Ingestion Block Data Loader Block

Step 5: Data Preparation

I created a transformer block for data preparation with the previous block as its parent. The transformation includes calculating the trip duration and converting categorical columns to string type.

import pandas as pd

@transformer
def transform_dataframe(df):
    df.tpep_dropoff_datetime = pd.to_datetime(df.tpep_dropoff_datetime)
    df.tpep_pickup_datetime = pd.to_datetime(df.tpep_pickup_datetime)
    df['duration'] = (df.tpep_dropoff_datetime - df.tpep_pickup_datetime).dt.total_seconds() / 60
    df = df[(df.duration >= 1) & (df.duration < 60)]
    categorical = ['PULocationID', 'DOLocationID']
    df[categorical] = df[categorical].astype(str)
    return df

Screenshots:

Transformer Block Data Transformation

Step 6: Train a Linear Regression Model

I created another transformer block to train a linear regression model.
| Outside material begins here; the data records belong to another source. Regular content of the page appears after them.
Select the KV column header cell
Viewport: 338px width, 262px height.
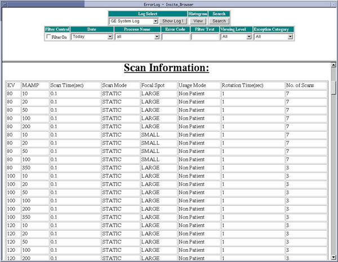[12, 85]
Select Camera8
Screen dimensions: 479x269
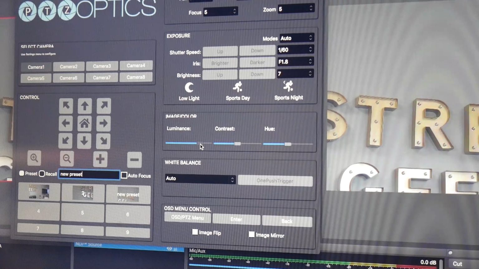[136, 77]
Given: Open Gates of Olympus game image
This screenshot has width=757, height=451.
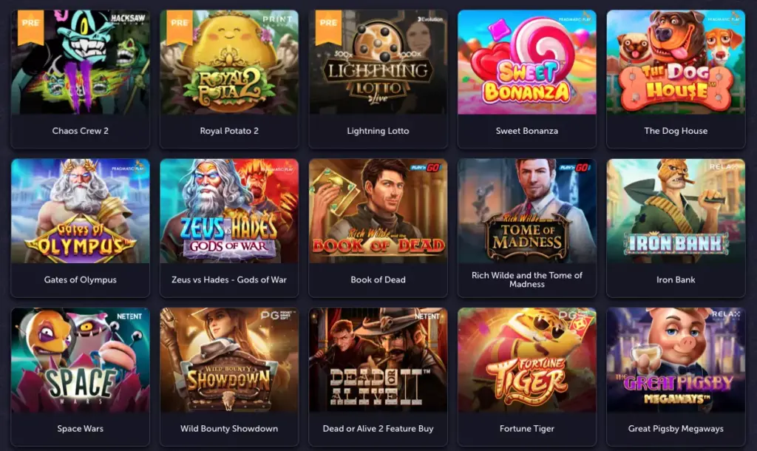Looking at the screenshot, I should (x=80, y=211).
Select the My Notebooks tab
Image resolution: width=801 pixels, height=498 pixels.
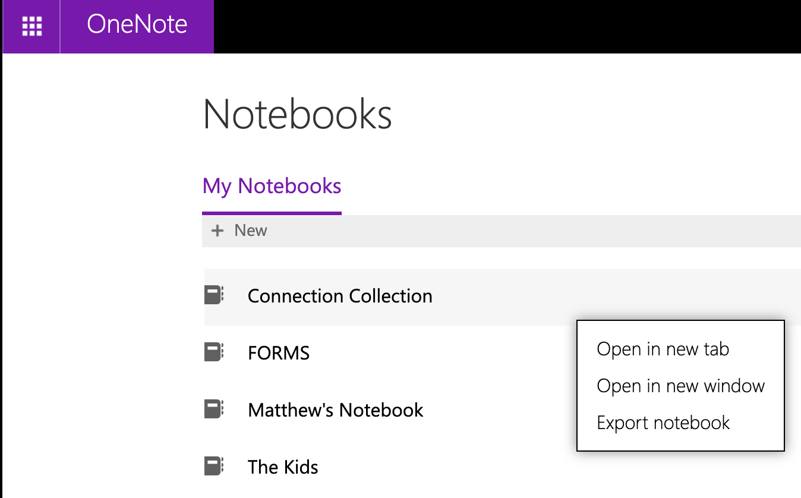[x=272, y=187]
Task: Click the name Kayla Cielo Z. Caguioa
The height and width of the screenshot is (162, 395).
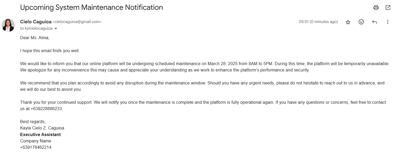Action: click(42, 128)
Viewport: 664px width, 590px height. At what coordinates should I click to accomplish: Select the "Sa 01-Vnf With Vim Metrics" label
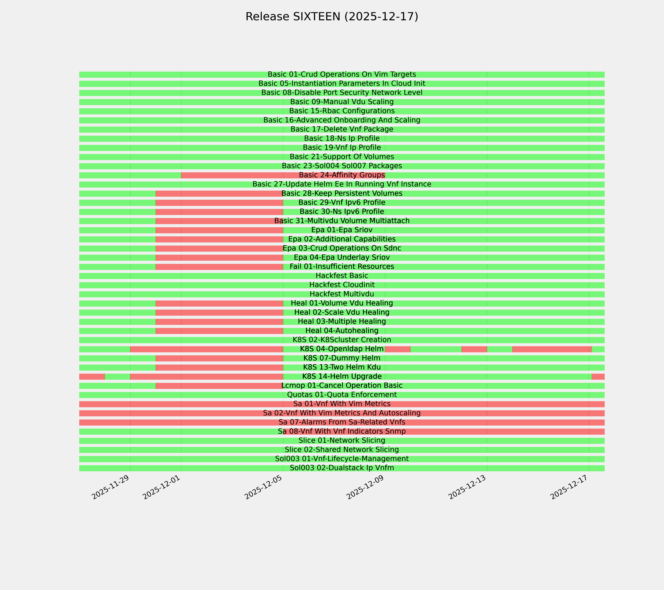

The model uses pickup and dropoff locations as features and trip duration as the target.

import pandas as pd
from sklearn.feature_extraction import DictVectorizer
from sklearn.linear_model import LinearRegression

@transformer
def transform(df):
    categorical_columns = ['PULocationID', 'DOLocationID']
    target = 'duration'
    
    for col in categorical_columns:
        df[col] = df[col].astype('category')
    
    X = df[categorical_columns]
    y = df[target]
    
    dv = DictVectorizer(sparse=True)
    X_train = dv.fit_transform(X.to_dict(orient='records'))
    
    lr = LinearRegression()
    lr.fit(X_train, y)
    
    print("Intercept:", lr.intercept_)
    return dv, lr

Screenshots:

Train Model Block

Results

The intercept of the linear regression model is 24.77.

This completes the steps and outputs for Homework 3. The pipeline successfully ingests, transforms the data, and trains a linear regression model.